▶ TRY IT: Reproduce the text below on 3D printing as a mature industrial market in full, word for word, keeping its punctuation and line breaks.

▶ TEXT FOR ANALYSIS:

3D Printing: a mature industrial market


3D Printing (3DP) is defined as the process of joining materials to make objects from 3D CAD model data, usually layer upon layer, as opposed to subtractive manufacturing methodologies.

The technology has been around since mid of the 80’s first with polymer technologies such as Stereolithography (SLA) then Selective Laser Sintering (SLS) and progressively, other technologies have emerged enabling the 3D printing of metals and ceramics in late of the 90’s. Today, there are over 30 different 3D Printing systems existing on the market.


The mature industrial markets are using it for:

  • healthcare
  • academic research
  • prototyping
  • architecture
  • automotive
  • aerospace

The home-professionals or hobbyists are mainly using the plastic extrusion technology where the hype was at its highest thanks to all the media attention that started in 2012. This illusion that “anything” and “everything” could be printed has boosted the acquisition of these affordable desktop printers a lot, yet in 2015, a lot of hobbyists and even small companies face issues to use them correctly or find a return on investment for these.


The technology was first meant to serve the prototyping phases within the manufacturing companies in 1980-1990. Being able to rapidly design and produce a prototype before its mass production is a real advantage. Not only does it serve the marketing department to decide between several complex geometrical  choices (for example) but it is also very useful to rapidly check if the design is suited for the manufacturing process. One example would be in the injection moulding sector where a mould can be highly expensive. Building a prototype with that technology is very expensive. 3D Printing enables prototypes and finished parts to be built very rapidly and for a lot less compared to other production technologies.


But 3DP has evolved a lot and it is sometimes tricky to forward the right message to the industry. It has been mostly known for being only a prototyping technology in the past. With the media coverage and hype in 2012, most of the engineers know 3DP only for its plastic extrusion technologies (Fused Deposition Modelling – FDM) that are very inaccurate, dangerous for their toxic fumes and where you need to spend a lot of time on removing the support structures.



Next to the medical and prototyping sectors lies the space, tooling and military applications for non-critical parts (no long mechanical fatigue cycles). Titanium and Aluminium are the most studied and released materials. Next to the metals, polymers such as polyamide are real cash cows for a service providers. It will be within our strategy to follow these sectors, materials and applications.

▶ GIVEN INFORMATION:

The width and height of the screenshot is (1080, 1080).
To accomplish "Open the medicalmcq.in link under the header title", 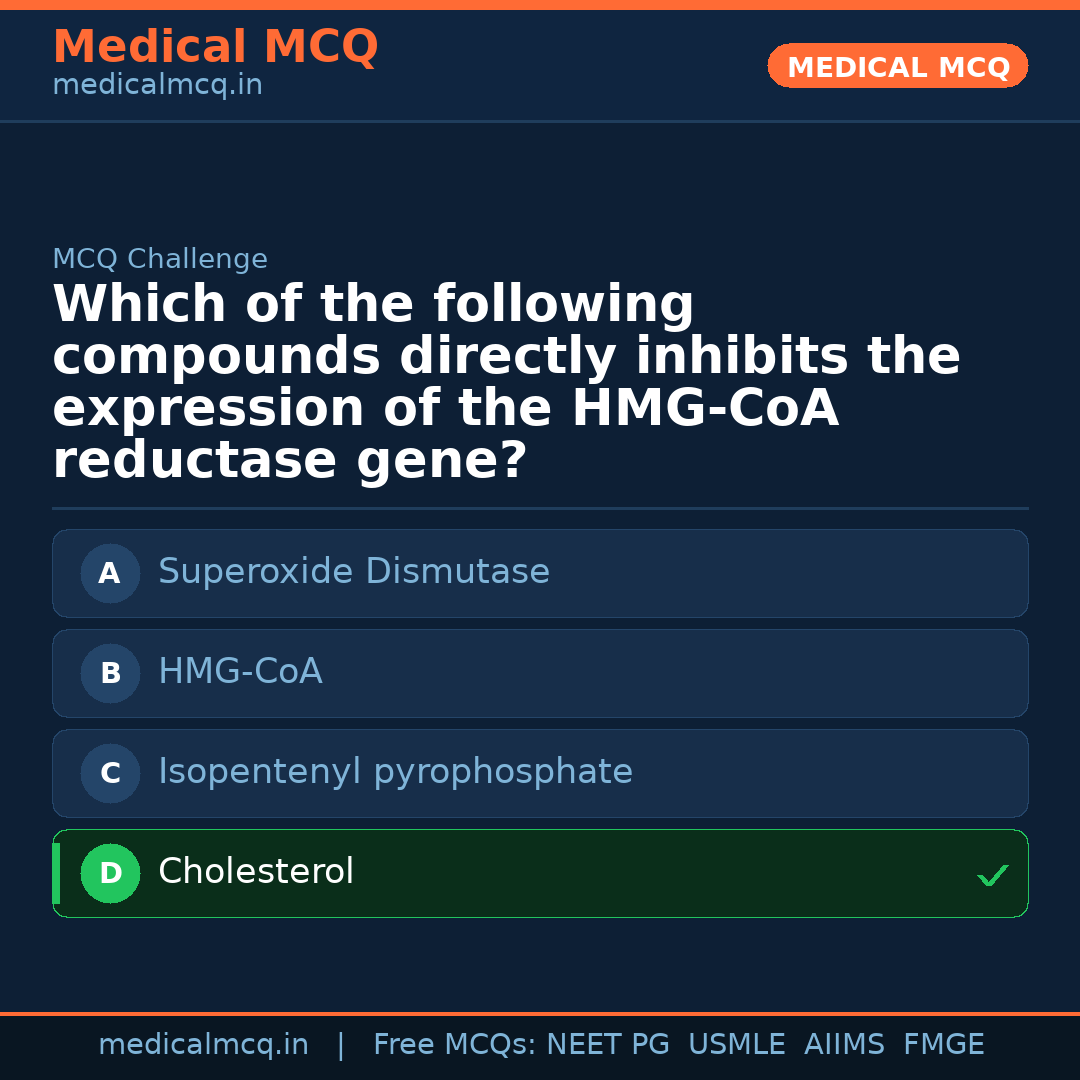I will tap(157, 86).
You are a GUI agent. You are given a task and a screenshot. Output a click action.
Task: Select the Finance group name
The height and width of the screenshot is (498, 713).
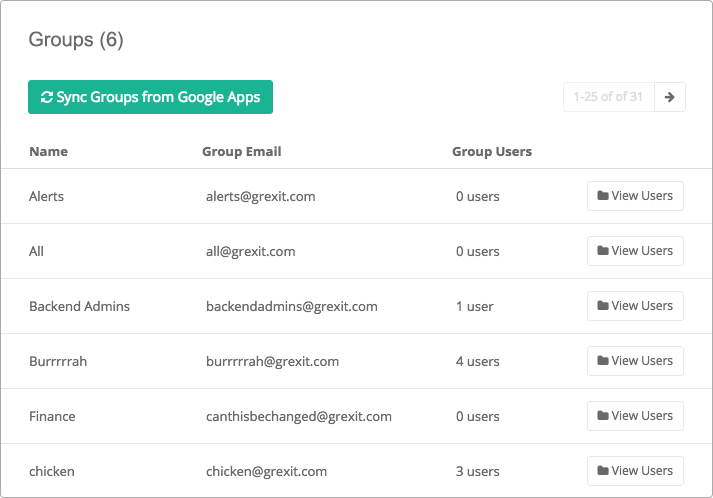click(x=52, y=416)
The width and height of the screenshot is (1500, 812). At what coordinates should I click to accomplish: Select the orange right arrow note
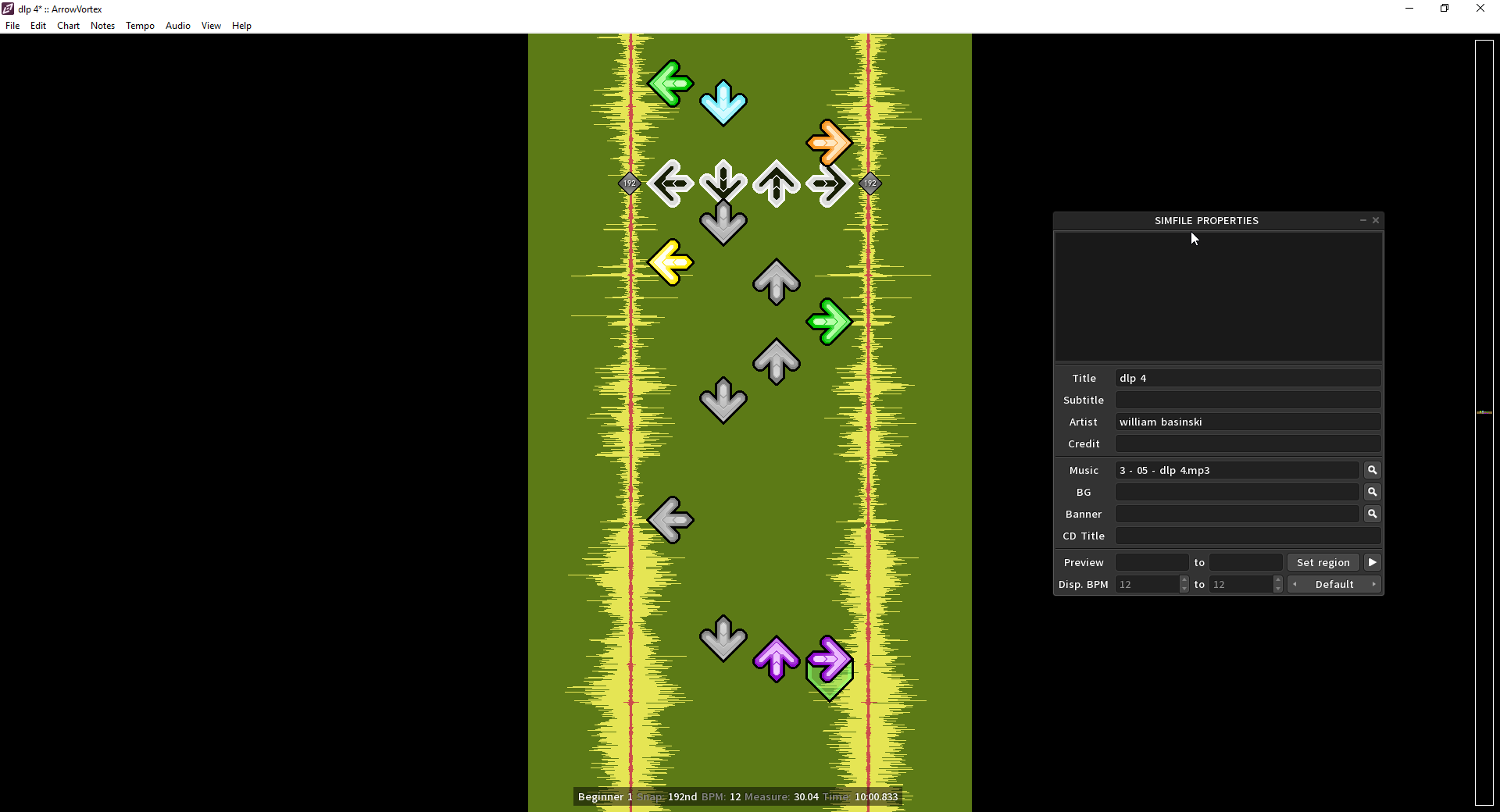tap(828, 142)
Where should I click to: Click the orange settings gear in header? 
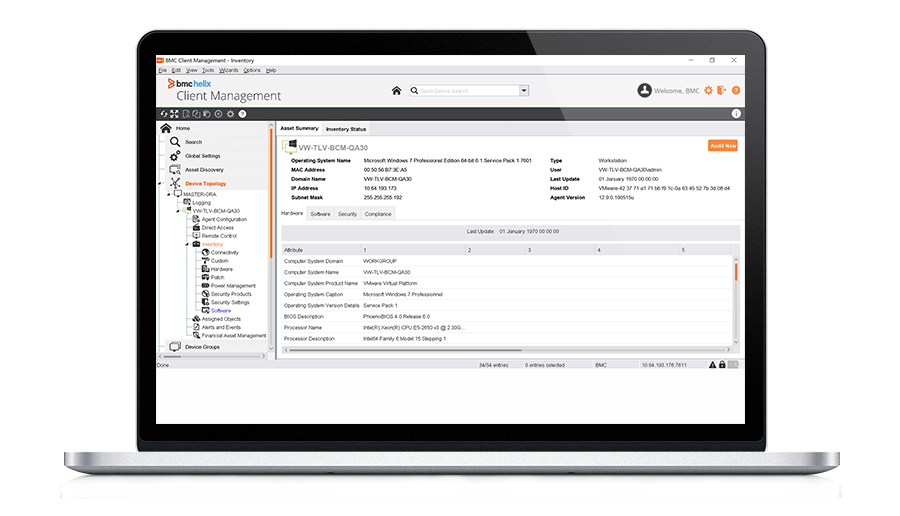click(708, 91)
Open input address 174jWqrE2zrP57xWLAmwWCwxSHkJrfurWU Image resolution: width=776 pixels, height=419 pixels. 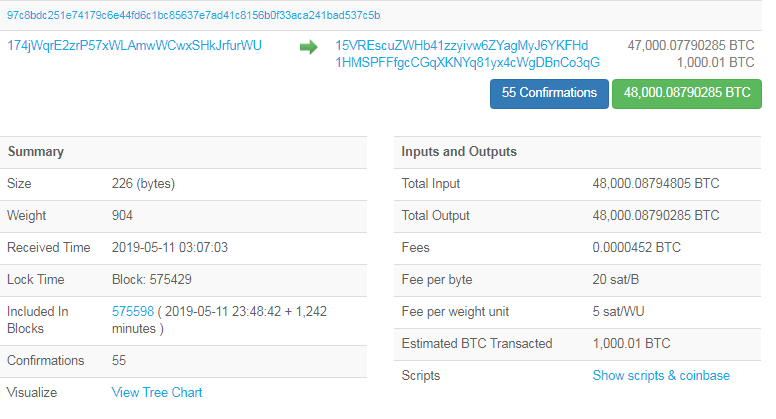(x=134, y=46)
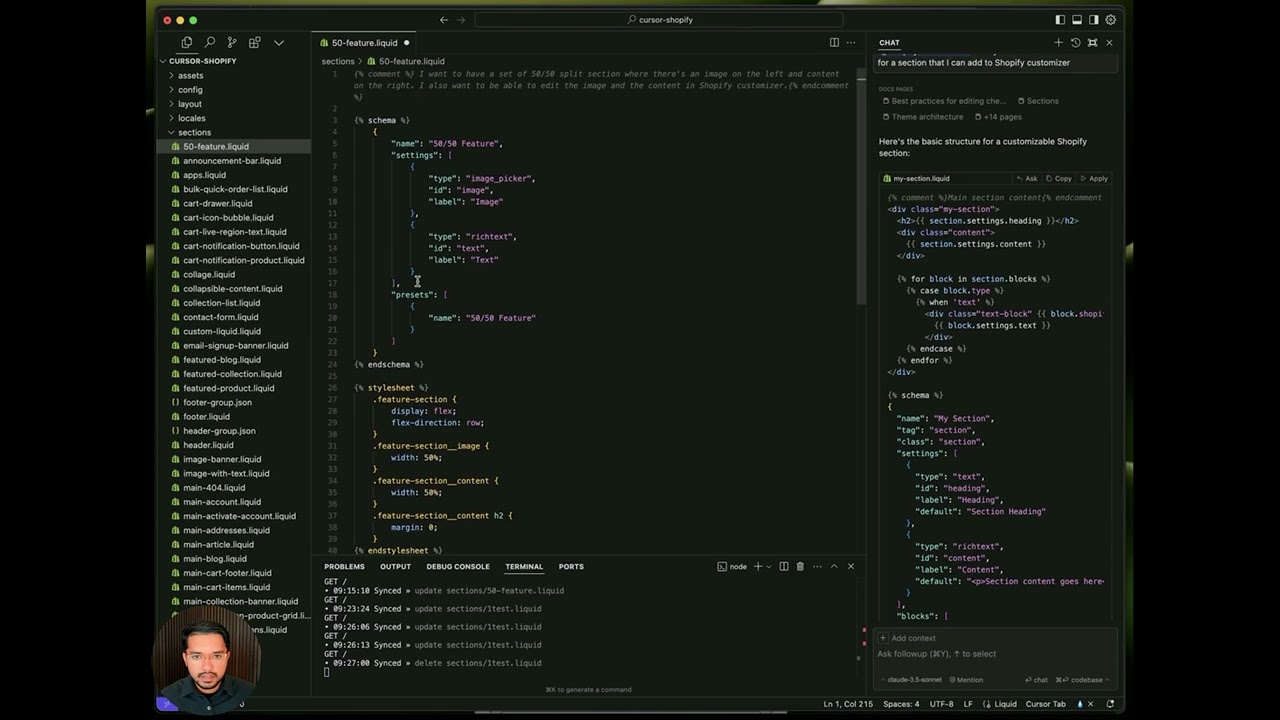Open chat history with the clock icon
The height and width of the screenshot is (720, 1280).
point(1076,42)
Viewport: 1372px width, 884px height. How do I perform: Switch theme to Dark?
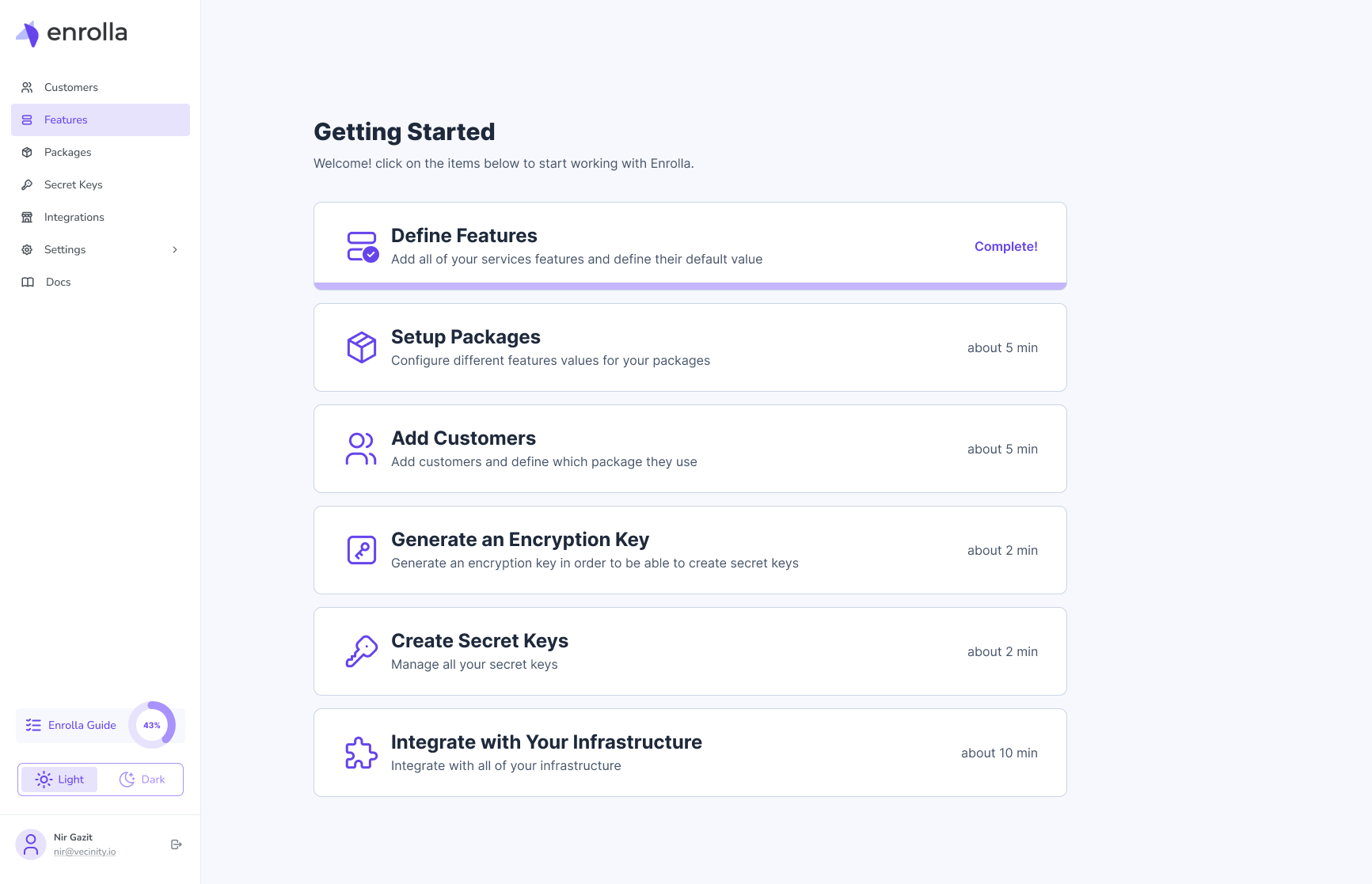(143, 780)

▶ OUTPUT BELOW:
3D Printing: a mature industrial market


3D Printing (3DP) is defined as the process of joining materials to make objects from 3D CAD model data, usually layer upon layer, as opposed to subtractive manufacturing methodologies.

The technology has been around since mid of the 80’s first with polymer technologies such as Stereolithography (SLA) then Selective Laser Sintering (SLS) and progressively, other technologies have emerged enabling the 3D printing of metals and ceramics in late of the 90’s. Today, there are over 30 different 3D Printing systems existing on the market.


The mature industrial markets are using it for:

  • healthcare
  • academic research
  • prototyping
  • architecture
  • automotive
  • aerospace

The home-professionals or hobbyists are mainly using the plastic extrusion technology where the hype was at its highest thanks to all the media attention that started in 2012. This illusion that “anything” and “everything” could be printed has boosted the acquisition of these affordable desktop printers a lot, yet in 2015, a lot of hobbyists and even small companies face issues to use them correctly or find a return on investment for these.


The technology was first meant to serve the prototyping phases within the manufacturing companies in 1980-1990. Being able to rapidly design and produce a prototype before its mass production is a real advantage. Not only does it serve the marketing department to decide between several complex geometrical  choices (for example) but it is also very useful to rapidly check if the design is suited for the manufacturing process. One example would be in the injection moulding sector where a mould can be highly expensive. Building a prototype with that technology is very expensive. 3D Printing enables prototypes and finished parts to be built very rapidly and for a lot less compared to other production technologies.


But 3DP has evolved a lot and it is sometimes tricky to forward the right message to the industry. It has been mostly known for being only a prototyping technology in the past. With the media coverage and hype in 2012, most of the engineers know 3DP only for its plastic extrusion technologies (Fused Deposition Modelling – FDM) that are very inaccurate, dangerous for their toxic fumes and where you need to spend a lot of time on removing the support structures.



Next to the medical and prototyping sectors lies the space, tooling and military applications for non-critical parts (no long mechanical fatigue cycles). Titanium and Aluminium are the most studied and released materials. Next to the metals, polymers such as polyamide are real cash cows for a service providers. It will be within our strategy to follow these sectors, materials and applications.